平易近人的兩段...
第五章
9
But I think the main mistake of Mr. Wells's philosophy is a somewhat deeper one, one that he expresses in a very entertaining manner in the introductory part of the new Utopia. His philosophy in some sense amounts to a denial of the possibility of philosophy itself. At least, he maintains that there are no secure and reliable ideas upon which we can rest with a final mental satisfaction. It will be both clearer, however, and more amusing to quote Mr. Wells himself.

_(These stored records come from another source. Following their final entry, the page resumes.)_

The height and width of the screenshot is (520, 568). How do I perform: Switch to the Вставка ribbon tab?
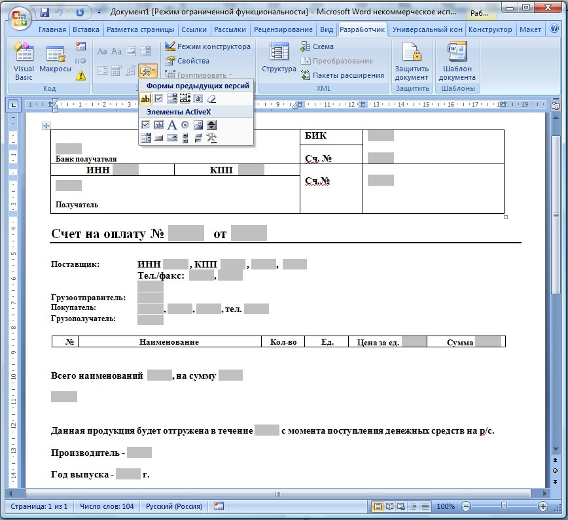(x=86, y=29)
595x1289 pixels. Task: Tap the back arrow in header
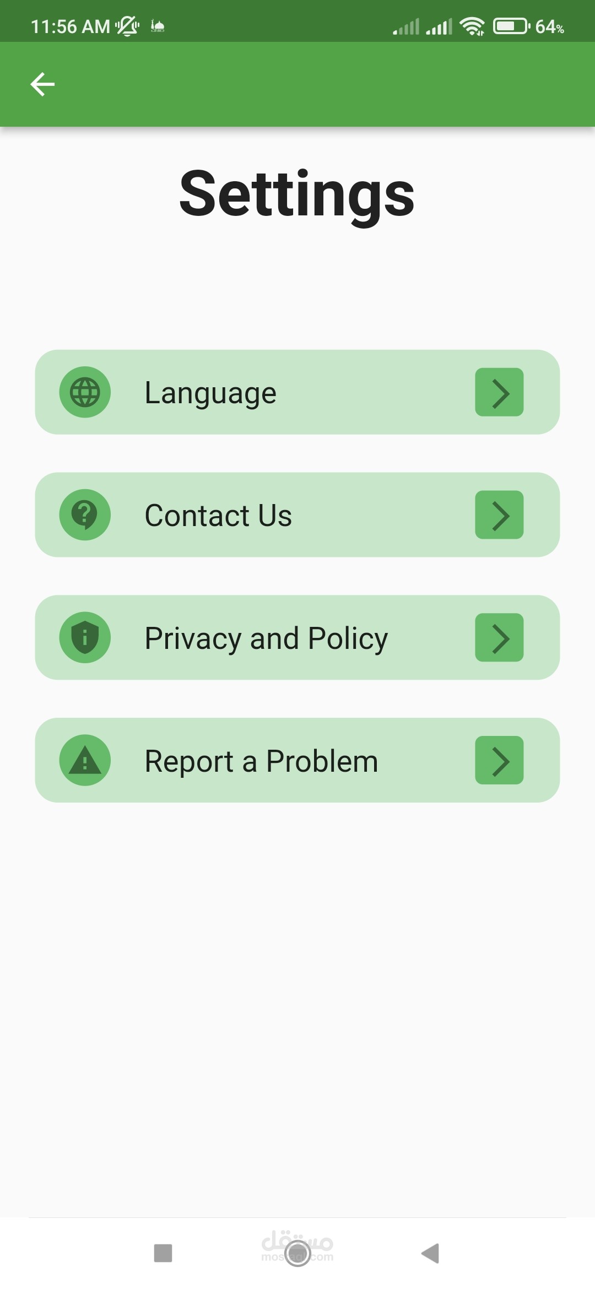(42, 84)
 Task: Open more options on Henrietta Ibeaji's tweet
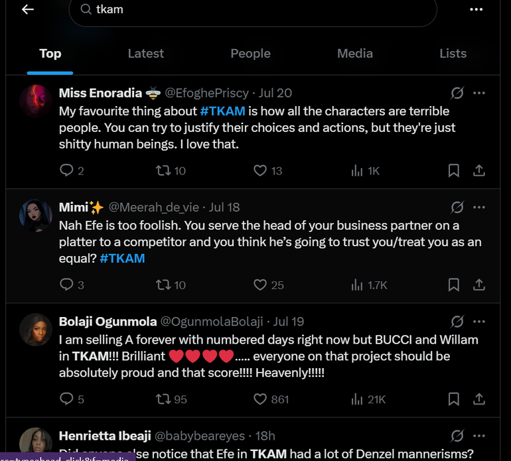point(479,436)
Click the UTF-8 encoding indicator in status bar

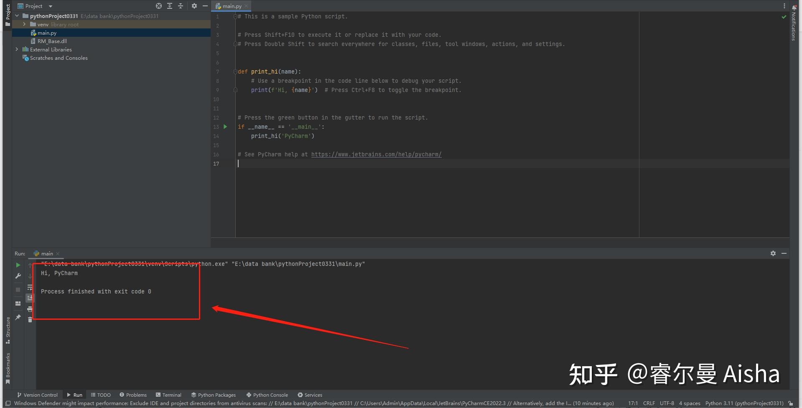pyautogui.click(x=666, y=403)
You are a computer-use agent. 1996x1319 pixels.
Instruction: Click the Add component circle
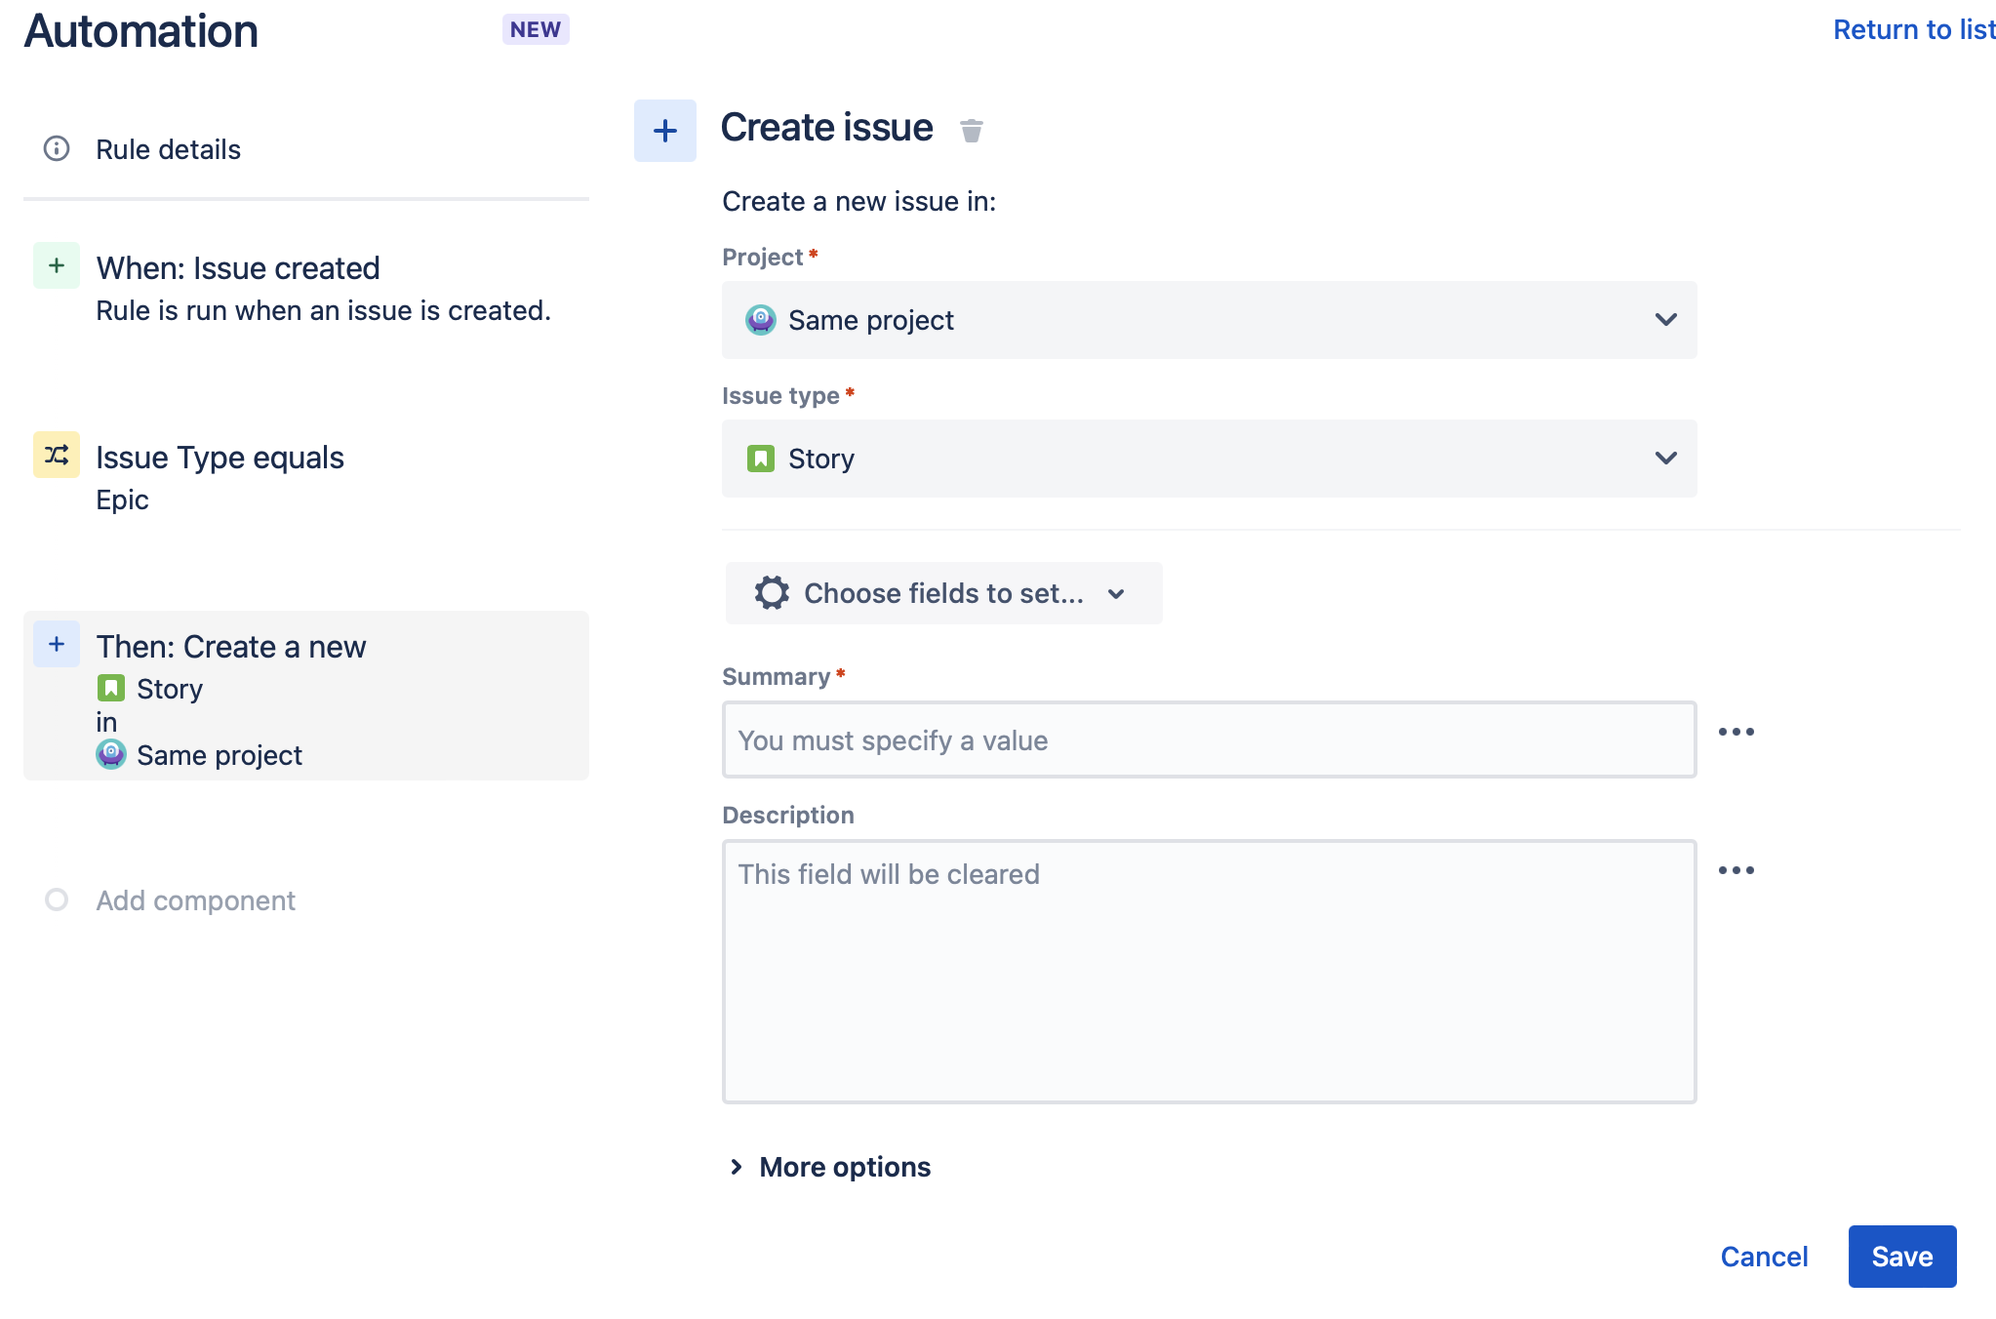(57, 899)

但我想威爾斯哲學思維中最大的錯謬其實遠比上述要更為深入,這錯誤清晰呈現於他對新烏托邦那極富娛樂效果的引言中。某種角度來看,他的哲學觀指向對哲學本身存在的可能性的否定,至少,他認為並不存在讓我們足以感到心靈安適滿足的穩定可靠思想,在此引用威爾斯自己的話,應該能將這點表現得更為清楚,也更為有趣。
10
He says, "Nothing endures, nothing is precise and certain (except the mind of a pedant).... Being indeed!—there is no being, but a universal becoming of individualities, and Plato turned his back on truth when he turned towards his museum of specific ideals." Mr. Wells says, again, "There is no abiding thing in what we know. We change from weaker to stronger lights, and each more powerful light pierces our hitherto opaque foundations and reveals fresh and different opacities below." Now, when Mr. Wells says things like this, I speak with all respect when I say that he does not observe an evident mental distinction. It cannot be true that there is nothing abiding in what we know. For if that were so we should not know it all and should not call it knowledge. Our mental state may be very different from that of somebody else some thousands of years back; but it cannot be entirely different, or else we should not be conscious of a difference. Mr. Wells must surely realize the first and simplest of the paradoxes that sit by the springs of truth. He must surely see that the fact of two things being different implies that they are similar. The hare and the tortoise may differ in the quality of swiftness, but they must agree in the quality of motion. The swiftest hare cannot be swifter than an isosceles triangle or the idea of pinkness. When we say the hare moves faster, we say that the tortoise moves. And when we say of a thing that it moves, we say, without need of other words, that there are things that do not move. And even in the act of saying that things change, we say that there is something unchangeable.
他說:「無物長久存在,無物精準確實(老學究的心智除外)…真真確確的!沒有什麼是真真確確的,只有普世化的個體性,就連柏拉圖,當他轉向他那包羅各種觀點想法的博物館時,也轉離了真理。」接著他又說:「在我們所知的萬物中,沒有什麼是持久不變的,我們從弱光轉為強光,並隨著能量增強,這光穿透刺入我們至今為止不透光的表皮,曝露引出底層嶄新不同的另一層光阻。」當威爾斯這樣說的時候,我無意表達不敬,但他明顯漏失了一個心智特徵。在我們所知的萬物中不可能全無一物是持久不變的,因為倘若如此,我們不可能知道,也無法稱這認識為知識。我們的心智能力可能與幾千年前的古人差距甚大,但不可能完全不同,因倘若完全不同,我們也無法意識到這不同。威爾斯一定明白,最基礎、最簡單的悖論鄰近真理之泉。他也一定知道,如兩樣事物不同,意味著他們相似。兔子與烏龜可能在速度上有差異,但他們的動作本質相同。最快的兔子無法比等腰三角形或粉紅色快。當我們說兔子移動速度較快時,我們同時在說烏龜也會移動。當我們說某物會移動時,無需特別強調,大家都明白,這代表有些東西不會移動。即使當我們說有些事物改變時,也是在說有些事物不會改變。